* Collected data entries *
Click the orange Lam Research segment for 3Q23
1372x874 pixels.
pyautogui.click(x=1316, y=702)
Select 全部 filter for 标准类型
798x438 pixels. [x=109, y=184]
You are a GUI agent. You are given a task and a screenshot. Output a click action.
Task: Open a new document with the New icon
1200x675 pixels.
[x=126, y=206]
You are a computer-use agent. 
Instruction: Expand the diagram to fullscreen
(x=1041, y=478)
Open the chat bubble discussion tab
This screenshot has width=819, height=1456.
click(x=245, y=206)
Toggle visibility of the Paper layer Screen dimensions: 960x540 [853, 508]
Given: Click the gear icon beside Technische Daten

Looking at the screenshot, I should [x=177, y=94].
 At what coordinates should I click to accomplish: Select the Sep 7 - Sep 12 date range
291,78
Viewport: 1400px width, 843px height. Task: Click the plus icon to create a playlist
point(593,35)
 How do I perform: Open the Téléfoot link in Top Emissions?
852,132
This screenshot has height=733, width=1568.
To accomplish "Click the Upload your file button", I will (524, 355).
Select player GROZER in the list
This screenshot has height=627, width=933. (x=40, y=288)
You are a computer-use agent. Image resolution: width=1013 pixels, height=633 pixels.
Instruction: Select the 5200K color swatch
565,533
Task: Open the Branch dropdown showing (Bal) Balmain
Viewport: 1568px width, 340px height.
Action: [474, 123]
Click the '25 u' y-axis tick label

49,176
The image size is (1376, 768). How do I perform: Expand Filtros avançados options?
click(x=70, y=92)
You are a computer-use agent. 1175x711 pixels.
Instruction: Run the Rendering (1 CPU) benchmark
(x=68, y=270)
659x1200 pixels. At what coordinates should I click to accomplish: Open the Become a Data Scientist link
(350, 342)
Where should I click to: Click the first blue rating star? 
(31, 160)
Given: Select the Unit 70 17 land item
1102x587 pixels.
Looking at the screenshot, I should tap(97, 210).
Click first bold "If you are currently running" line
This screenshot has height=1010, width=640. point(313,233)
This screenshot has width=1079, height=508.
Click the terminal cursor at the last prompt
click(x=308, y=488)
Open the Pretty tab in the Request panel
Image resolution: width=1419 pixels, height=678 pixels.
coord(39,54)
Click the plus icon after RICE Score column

* Instructions to follow *
Print the entries above exactly as they were written, down to the last line.

* Solution for this problem *
Click the orange Lam Research segment for 3Q23
1372x874 pixels.
pyautogui.click(x=1316, y=702)
Select 全部 filter for 标准类型
798x438 pixels. [x=109, y=184]
You are a GUI agent. You are given a task and a screenshot. Output a click action.
Task: Open a new document with the New icon
1200x675 pixels.
[x=126, y=206]
You are a computer-use agent. 
Instruction: Expand the diagram to fullscreen
(x=1041, y=478)
Open the chat bubble discussion tab
This screenshot has width=819, height=1456.
click(x=245, y=206)
Toggle visibility of the Paper layer Screen dimensions: 960x540 [853, 508]
Given: Click the gear icon beside Technische Daten

Looking at the screenshot, I should [x=177, y=94].
 At what coordinates should I click to accomplish: Select the Sep 7 - Sep 12 date range
291,78
Viewport: 1400px width, 843px height. Task: Click the plus icon to create a playlist
point(593,35)
 How do I perform: Open the Téléfoot link in Top Emissions?
852,132
This screenshot has height=733, width=1568.
To accomplish "Click the Upload your file button", I will (524, 355).
Select player GROZER in the list
This screenshot has height=627, width=933. (x=40, y=288)
You are a computer-use agent. Image resolution: width=1013 pixels, height=633 pixels.
Instruction: Select the 5200K color swatch
565,533
Task: Open the Branch dropdown showing (Bal) Balmain
Viewport: 1568px width, 340px height.
Action: [474, 123]
Click the '25 u' y-axis tick label

49,176
The image size is (1376, 768). How do I perform: Expand Filtros avançados options?
click(x=70, y=92)
You are a computer-use agent. 1175x711 pixels.
Instruction: Run the Rendering (1 CPU) benchmark
(x=68, y=270)
659x1200 pixels. At what coordinates should I click to accomplish: Open the Become a Data Scientist link
(350, 342)
Where should I click to: Click the first blue rating star? 
(31, 160)
Given: Select the Unit 70 17 land item
1102x587 pixels.
Looking at the screenshot, I should tap(97, 210).
Click first bold "If you are currently running" line
This screenshot has height=1010, width=640. point(313,233)
This screenshot has width=1079, height=508.
Click the terminal cursor at the last prompt
click(x=308, y=488)
Open the Pretty tab in the Request panel
Image resolution: width=1419 pixels, height=678 pixels.
coord(39,54)
Click the plus icon after RICE Score column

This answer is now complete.